The above two functions have the same function: they both have a 25% chance of increasing the number of node levels by 1.

Here is the entire insert node source code

// Insert a node
func (list *SkipList) InsertByScore(score float64, value ISkipListNode) *SkipListNode {
	rank := make([]int64, list.maxLevel)
	update := make([]*SkipListNode, list.maxLevel)
	t := list.head
    / / search node
	for i := list.level - 1; i >= 0; i-- {
		if i == list.level- 1 {
			rank[i] = 0
		} else {
			rank[i] = rank[i+1]}/ / the current layer to the next node is && (the next node score < score | | phase when the score at the same time, compare these two nodes, the next node < the newly inserted node)
		fort.Next(i) ! =nil && (t.Next(i).score < score || (t.Next(i).score == value.Score() && t.Next(i).value.Compare(value) < 0)) {
			rank[i] += t.level[i].span
			t = t.Next(i)
		}
		update[i] = t
	}

	level := list.randLevel()

	if level > list.level {
		// Handle rand level, level> current level
		for i := list.level; i < level; i++ {
			rank[i] = 0
			update[i] = list.head
			update[i].SetSpan(i, list.size)
		}
		list.level = level
	}
	newNode := NewSkipListNode(level, score, value)
    // Insert a new node
	for i := 0; i < level; i++ {
		newNode.SetNext(i, update[i].Next(i))
		update[i].SetNext(i, newNode)

		newNode.SetSpan(i, update[i].Span(i)-(rank[0]-rank[i]))
		update[i].SetSpan(i, rank[0]-rank[i]+1)}// Process the span of the new node
	for i := level; i < list.level; i++ {
		update[i].level[i].span++
	}
	// Handle the back pointer to the new node
	if update[0] == list.head {
		newNode.backward = nil
	} else {
		newNode.backward = update[0]}// Determine whether the newly inserted node is the last node
	if newNode.Next(0) != nil {
		newNode.Next(0).backward = newNode
	} else {
		// If it is the last node, let the tail pointer point to the newly inserted node
		list.tail = newNode
	}
	list.size++
	return newNode
}
Copy the code

In the search process, you need two auxiliary structures, a Rank array and an UPDATE array. Rank is used to record the rank value of each tier, which can be used later to adjust the rank of the new node. Update is used to record the path from the top down, which is the last node in the hop table for each layer of the new node.

        / / the current layer to the next node is && (the next node score < score | | phase when the score at the same time, compare these two nodes, the next node < the newly inserted node)
        fort.Next(i) ! =nil && (t.Next(i).score < score || (t.Next(i).score == value.Score() && t.Next(i).value.Compare(value) < 0)) {
            rank[i] += t.level[i].span
            t = t.Next(i)
        }
Copy the code

Above is the logic that determines whether to move to the right or to the next level during the search. In this case, it is not only necessary to judge the SOcore of nodes, but also to consider the situation that the score of two nodes is the same. If the socRE of two nodes is the same, the size of two nodes should be judged by Compare function.

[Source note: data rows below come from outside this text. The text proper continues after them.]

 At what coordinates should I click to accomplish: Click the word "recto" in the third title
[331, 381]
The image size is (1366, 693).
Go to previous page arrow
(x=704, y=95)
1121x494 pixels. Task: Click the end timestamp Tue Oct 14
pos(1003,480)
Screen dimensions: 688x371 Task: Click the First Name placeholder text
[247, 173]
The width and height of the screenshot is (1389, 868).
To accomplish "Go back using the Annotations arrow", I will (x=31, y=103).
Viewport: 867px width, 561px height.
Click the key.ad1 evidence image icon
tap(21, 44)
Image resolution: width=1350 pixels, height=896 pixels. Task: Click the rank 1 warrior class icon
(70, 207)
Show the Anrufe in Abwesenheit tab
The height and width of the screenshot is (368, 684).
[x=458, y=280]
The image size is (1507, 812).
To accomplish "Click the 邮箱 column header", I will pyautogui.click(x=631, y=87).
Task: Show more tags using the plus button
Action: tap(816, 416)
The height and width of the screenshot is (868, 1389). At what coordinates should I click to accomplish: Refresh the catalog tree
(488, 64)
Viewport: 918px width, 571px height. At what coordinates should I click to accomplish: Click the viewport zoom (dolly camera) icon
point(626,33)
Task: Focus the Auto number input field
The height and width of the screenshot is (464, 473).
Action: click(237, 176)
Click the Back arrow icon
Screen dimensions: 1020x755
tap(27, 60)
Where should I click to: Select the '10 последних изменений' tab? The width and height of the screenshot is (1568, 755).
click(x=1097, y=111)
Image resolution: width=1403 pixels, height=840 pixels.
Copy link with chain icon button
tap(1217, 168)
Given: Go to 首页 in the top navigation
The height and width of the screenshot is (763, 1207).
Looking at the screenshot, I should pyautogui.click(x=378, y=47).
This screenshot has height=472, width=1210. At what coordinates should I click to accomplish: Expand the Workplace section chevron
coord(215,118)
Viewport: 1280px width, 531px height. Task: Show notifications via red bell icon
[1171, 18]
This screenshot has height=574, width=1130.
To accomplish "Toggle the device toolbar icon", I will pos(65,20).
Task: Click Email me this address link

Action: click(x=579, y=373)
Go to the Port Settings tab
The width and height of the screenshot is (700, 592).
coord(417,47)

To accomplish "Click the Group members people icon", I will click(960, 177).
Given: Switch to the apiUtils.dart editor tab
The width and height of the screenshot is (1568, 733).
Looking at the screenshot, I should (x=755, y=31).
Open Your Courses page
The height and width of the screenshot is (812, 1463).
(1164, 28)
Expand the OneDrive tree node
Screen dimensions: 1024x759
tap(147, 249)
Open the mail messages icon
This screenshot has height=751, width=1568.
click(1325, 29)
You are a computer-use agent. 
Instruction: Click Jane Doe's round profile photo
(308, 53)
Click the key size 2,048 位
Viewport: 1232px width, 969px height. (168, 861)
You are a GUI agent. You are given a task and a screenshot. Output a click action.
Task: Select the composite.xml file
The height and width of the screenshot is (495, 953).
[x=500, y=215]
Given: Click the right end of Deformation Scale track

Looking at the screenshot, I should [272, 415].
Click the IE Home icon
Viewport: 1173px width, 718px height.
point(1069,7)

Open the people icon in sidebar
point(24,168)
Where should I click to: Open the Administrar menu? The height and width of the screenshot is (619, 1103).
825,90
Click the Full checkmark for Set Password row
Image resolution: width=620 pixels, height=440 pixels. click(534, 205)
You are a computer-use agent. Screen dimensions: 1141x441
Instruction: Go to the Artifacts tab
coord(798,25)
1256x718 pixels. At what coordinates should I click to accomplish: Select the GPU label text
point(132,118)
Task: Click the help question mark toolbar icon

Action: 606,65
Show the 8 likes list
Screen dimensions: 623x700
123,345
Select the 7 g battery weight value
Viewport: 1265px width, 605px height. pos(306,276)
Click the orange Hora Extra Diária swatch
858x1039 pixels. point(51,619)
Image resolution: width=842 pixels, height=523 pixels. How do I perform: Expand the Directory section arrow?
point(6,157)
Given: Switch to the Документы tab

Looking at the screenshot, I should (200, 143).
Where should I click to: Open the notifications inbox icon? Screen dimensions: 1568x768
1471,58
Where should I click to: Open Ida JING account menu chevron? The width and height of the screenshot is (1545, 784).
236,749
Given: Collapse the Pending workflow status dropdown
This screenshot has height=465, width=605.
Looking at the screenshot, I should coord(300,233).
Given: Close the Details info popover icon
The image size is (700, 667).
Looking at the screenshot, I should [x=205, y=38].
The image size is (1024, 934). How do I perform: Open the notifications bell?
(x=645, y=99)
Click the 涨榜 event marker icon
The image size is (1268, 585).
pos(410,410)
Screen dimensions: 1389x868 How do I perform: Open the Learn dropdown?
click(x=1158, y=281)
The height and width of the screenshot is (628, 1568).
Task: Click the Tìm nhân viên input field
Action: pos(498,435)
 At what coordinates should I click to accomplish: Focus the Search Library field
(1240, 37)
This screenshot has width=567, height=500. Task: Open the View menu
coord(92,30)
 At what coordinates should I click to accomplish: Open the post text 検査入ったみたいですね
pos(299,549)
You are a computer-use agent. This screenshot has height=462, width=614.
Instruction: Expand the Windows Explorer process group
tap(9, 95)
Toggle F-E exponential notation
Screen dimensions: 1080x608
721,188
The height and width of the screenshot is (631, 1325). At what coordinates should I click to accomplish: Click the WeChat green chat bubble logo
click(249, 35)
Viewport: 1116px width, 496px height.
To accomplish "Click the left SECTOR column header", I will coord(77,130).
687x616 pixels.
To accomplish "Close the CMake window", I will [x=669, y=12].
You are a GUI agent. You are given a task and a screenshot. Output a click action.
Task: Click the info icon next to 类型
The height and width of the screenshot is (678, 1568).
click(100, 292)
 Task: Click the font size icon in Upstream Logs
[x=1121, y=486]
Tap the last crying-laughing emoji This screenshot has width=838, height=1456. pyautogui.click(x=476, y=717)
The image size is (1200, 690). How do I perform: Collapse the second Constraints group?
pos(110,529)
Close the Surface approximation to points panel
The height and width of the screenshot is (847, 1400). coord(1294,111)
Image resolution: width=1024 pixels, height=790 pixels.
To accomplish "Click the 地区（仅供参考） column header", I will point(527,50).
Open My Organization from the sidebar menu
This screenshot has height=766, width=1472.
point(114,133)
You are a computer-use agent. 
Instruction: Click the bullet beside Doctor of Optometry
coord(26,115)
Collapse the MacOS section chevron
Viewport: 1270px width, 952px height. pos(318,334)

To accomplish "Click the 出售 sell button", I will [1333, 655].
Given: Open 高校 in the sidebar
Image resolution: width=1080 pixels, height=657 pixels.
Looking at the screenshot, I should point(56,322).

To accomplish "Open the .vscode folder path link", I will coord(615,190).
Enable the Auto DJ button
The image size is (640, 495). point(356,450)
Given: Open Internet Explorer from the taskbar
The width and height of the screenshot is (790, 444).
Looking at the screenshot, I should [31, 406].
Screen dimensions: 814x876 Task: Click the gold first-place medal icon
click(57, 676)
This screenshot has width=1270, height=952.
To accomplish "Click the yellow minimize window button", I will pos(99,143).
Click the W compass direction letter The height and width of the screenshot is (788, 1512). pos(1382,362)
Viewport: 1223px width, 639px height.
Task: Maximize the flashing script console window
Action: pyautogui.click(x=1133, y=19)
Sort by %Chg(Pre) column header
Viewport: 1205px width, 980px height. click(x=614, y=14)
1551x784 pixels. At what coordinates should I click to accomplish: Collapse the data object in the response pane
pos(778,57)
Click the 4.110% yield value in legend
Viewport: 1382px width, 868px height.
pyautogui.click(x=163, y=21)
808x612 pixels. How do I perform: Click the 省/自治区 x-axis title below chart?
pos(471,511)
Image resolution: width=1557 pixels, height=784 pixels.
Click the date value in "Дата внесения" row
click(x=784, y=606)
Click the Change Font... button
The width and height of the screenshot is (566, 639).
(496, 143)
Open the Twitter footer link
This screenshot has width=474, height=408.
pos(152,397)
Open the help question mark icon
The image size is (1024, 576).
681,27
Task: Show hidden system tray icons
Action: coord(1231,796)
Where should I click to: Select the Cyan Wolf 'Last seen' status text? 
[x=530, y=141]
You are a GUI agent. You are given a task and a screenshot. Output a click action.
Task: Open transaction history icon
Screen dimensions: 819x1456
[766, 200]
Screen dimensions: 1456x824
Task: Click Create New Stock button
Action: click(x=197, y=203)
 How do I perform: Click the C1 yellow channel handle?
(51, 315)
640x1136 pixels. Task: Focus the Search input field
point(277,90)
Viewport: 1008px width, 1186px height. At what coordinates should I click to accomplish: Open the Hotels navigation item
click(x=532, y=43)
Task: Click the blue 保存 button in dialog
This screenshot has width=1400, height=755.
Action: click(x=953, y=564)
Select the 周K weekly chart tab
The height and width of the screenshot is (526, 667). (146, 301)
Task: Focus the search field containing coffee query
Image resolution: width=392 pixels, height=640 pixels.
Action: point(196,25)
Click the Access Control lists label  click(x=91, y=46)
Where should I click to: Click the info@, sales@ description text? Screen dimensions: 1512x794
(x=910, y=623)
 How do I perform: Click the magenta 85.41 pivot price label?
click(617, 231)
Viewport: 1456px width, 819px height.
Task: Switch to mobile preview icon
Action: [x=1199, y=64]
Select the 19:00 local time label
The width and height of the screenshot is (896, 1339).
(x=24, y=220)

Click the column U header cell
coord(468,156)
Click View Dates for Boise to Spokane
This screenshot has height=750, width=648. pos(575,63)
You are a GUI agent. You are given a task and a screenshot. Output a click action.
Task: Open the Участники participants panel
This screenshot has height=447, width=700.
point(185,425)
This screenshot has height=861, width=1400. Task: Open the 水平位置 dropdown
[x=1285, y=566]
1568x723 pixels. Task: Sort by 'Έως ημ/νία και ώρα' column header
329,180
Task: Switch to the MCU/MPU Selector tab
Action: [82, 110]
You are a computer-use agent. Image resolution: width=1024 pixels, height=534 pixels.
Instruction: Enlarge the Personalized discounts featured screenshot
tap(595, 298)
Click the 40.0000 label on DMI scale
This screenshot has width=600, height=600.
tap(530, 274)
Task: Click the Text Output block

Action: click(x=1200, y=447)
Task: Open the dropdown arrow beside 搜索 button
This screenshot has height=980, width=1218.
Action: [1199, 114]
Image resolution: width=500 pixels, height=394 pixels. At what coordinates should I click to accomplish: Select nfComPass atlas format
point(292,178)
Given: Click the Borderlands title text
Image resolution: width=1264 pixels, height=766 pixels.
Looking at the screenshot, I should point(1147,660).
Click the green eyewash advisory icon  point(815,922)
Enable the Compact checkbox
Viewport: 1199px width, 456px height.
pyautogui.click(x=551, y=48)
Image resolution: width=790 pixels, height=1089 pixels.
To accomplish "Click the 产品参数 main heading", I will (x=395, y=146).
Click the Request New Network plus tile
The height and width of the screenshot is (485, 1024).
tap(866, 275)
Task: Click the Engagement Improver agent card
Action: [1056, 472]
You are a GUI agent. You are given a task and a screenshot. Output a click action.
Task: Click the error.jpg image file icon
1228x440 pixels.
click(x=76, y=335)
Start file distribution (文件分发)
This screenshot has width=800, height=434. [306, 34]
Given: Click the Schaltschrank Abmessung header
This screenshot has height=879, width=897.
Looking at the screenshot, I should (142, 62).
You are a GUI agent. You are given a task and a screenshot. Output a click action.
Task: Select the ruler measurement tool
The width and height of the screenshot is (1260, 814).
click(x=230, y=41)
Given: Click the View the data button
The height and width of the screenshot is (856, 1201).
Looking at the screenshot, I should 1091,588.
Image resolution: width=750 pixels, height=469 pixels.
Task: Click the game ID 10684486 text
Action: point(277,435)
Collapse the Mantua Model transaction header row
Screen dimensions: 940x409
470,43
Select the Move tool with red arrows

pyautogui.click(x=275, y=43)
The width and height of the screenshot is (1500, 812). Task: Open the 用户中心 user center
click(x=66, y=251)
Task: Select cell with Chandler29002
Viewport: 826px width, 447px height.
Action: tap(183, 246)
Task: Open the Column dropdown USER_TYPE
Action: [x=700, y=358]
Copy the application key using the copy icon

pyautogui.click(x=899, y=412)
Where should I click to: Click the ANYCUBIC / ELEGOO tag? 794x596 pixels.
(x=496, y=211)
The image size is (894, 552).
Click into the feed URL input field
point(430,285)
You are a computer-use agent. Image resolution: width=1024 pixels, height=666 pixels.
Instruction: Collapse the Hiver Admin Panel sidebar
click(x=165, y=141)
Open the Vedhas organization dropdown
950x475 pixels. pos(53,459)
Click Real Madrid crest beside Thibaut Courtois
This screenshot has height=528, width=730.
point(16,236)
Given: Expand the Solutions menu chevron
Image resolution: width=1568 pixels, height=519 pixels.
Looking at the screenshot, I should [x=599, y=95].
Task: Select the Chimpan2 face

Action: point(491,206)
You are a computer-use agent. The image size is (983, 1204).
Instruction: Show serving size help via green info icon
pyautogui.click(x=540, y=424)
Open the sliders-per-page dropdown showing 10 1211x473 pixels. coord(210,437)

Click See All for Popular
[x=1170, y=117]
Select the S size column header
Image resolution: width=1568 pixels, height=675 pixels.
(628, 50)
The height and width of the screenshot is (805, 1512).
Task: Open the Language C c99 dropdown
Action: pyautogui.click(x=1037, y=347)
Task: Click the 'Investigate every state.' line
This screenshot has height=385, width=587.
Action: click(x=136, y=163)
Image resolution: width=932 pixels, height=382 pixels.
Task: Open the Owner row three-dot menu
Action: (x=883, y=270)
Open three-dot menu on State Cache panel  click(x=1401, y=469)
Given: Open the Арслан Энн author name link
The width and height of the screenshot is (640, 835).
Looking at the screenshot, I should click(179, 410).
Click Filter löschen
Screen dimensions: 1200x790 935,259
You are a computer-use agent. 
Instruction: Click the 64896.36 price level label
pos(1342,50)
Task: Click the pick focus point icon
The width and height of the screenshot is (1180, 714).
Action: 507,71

    level := list.randLevel()
    if level > list.level {
        // Handle rand level, level> current level
        for i := list.level; i < level; i++ {
            rank[i] = 0
            update[i] = list.head
            update[i].SetSpan(i, list.size)
        }
        list.level = level
    }
Copy the code

This code handles the new layer after determining the height of the new node. Because the current higher level head was not placed in the update during the search, it is now placed in the update.

    // Insert a new node
    for i := 0; i < level; i++ {
        newNode.SetNext(i, update[i].Next(i))
        update[i].SetNext(i, newNode)

        newNode.SetSpan(i, update[i].Span(i)-(rank[0]-rank[i]))
        update[i].SetSpan(i, rank[0]-rank[i]+1)}Copy the code

This code adds a new node to the hop table by adjusting its front and back Pointers. And adjust the span value of node. In this case, the span value is the distance from the next node, not the distance from the previous node to the next node, so you can change the span value of the current node. If you store the distance from the previous node to this node, you need to change the span value of the next node. It’s gonna be a problem if you change it. Say may be a little wordy, oneself derivation once can understand come out.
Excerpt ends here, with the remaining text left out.